Provided text:
* Begin *

A very sophisticated and new to the market device is the Electric Vehicle Interface Controller (EVIC) that is available from both Andromeda Interfaces, Inc. (  http://ai-displays.com/product/e-v-i-c-basic-enclosure/  )  and their distributors.  With a price tag of about $700, this device operates over a CAN bus and it can simultaneously display multiple parameters, including: Motor Temperature; Controller Temperature; Motor RPM;  Motor Voltage (VDC); and Motor Charge and Discharge Amperage (Amps).

Andromeda Interface for GEVCU
Picture of an Electric Vehicle Interface Controller (EVIC) supplied by the Andromeda Interfaces company. 

Alternatively an intelligent amp hour meter can be used and popular examples include the JLD-404 (Picture DSC04182) and the Xantrex LinkPro (picture below).  Each device requires a shunt to be inserted directly into the drive battery circuit.  Since these shunts are live they pose a potential shock hazard and they must be located within a protective enclosure.




Picture DSC04182 of a JLD-404 intelligent Amp Hour Meter.  These instruments are modestly priced between $70 and $120 depending in part upon the supplier and the shunt selection.  The JLD-404 can measure up to 9999 amps,  pack voltage up to 500 volts, amp hours, and time.  It also has two internal relays (NO and NC) that can be programmed to perform based upon the measurements taken by the device.  Typically 75 mv shunts are used with this device, but 50 mv shunts may also be used by modification of the set up parameters during installation.  A user manual can be found at http://evwest.com/support/JLD404AH-Eng.pdf  .

* End *

Data provided:
* Begin *

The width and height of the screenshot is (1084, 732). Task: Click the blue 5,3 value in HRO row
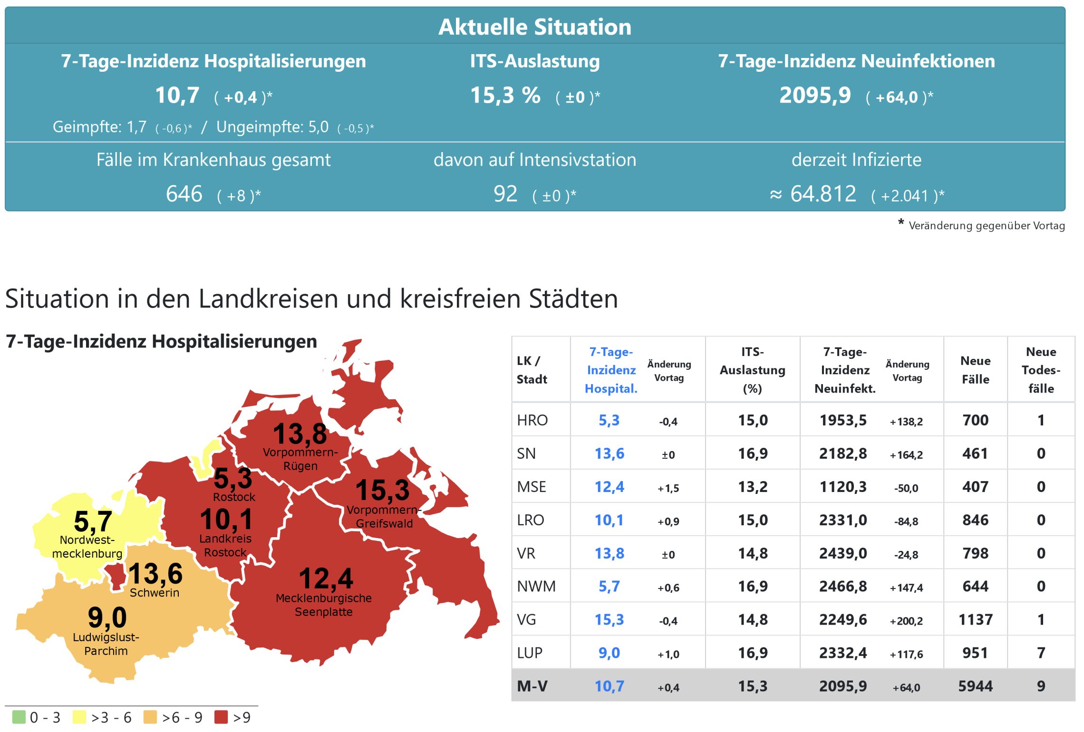coord(609,420)
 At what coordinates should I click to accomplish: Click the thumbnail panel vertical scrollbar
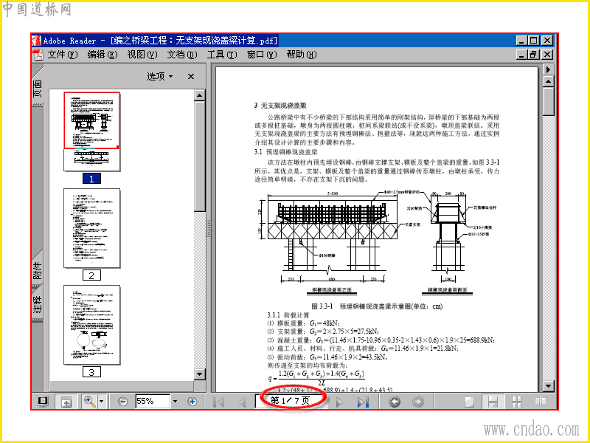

* End *

Reproduce the full text about electric vehicle monitoring devices word for word, with no changes. The data above is separate material and has no connection to the text about electric vehicle monitoring devices.

The result:
A very sophisticated and new to the market device is the Electric Vehicle Interface Controller (EVIC) that is available from both Andromeda Interfaces, Inc. (  http://ai-displays.com/product/e-v-i-c-basic-enclosure/  )  and their distributors.  With a price tag of about $700, this device operates over a CAN bus and it can simultaneously display multiple parameters, including: Motor Temperature; Controller Temperature; Motor RPM;  Motor Voltage (VDC); and Motor Charge and Discharge Amperage (Amps).

Andromeda Interface for GEVCU
Picture of an Electric Vehicle Interface Controller (EVIC) supplied by the Andromeda Interfaces company. 

Alternatively an intelligent amp hour meter can be used and popular examples include the JLD-404 (Picture DSC04182) and the Xantrex LinkPro (picture below).  Each device requires a shunt to be inserted directly into the drive battery circuit.  Since these shunts are live they pose a potential shock hazard and they must be located within a protective enclosure.




Picture DSC04182 of a JLD-404 intelligent Amp Hour Meter.  These instruments are modestly priced between $70 and $120 depending in part upon the supplier and the shunt selection.  The JLD-404 can measure up to 9999 amps,  pack voltage up to 500 volts, amp hours, and time.  It also has two internal relays (NO and NC) that can be programmed to perform based upon the measurements taken by the device.  Typically 75 mv shunts are used with this device, but 50 mv shunts may also be used by modification of the set up parameters during installation.  A user manual can be found at http://evwest.com/support/JLD404AH-Eng.pdf  .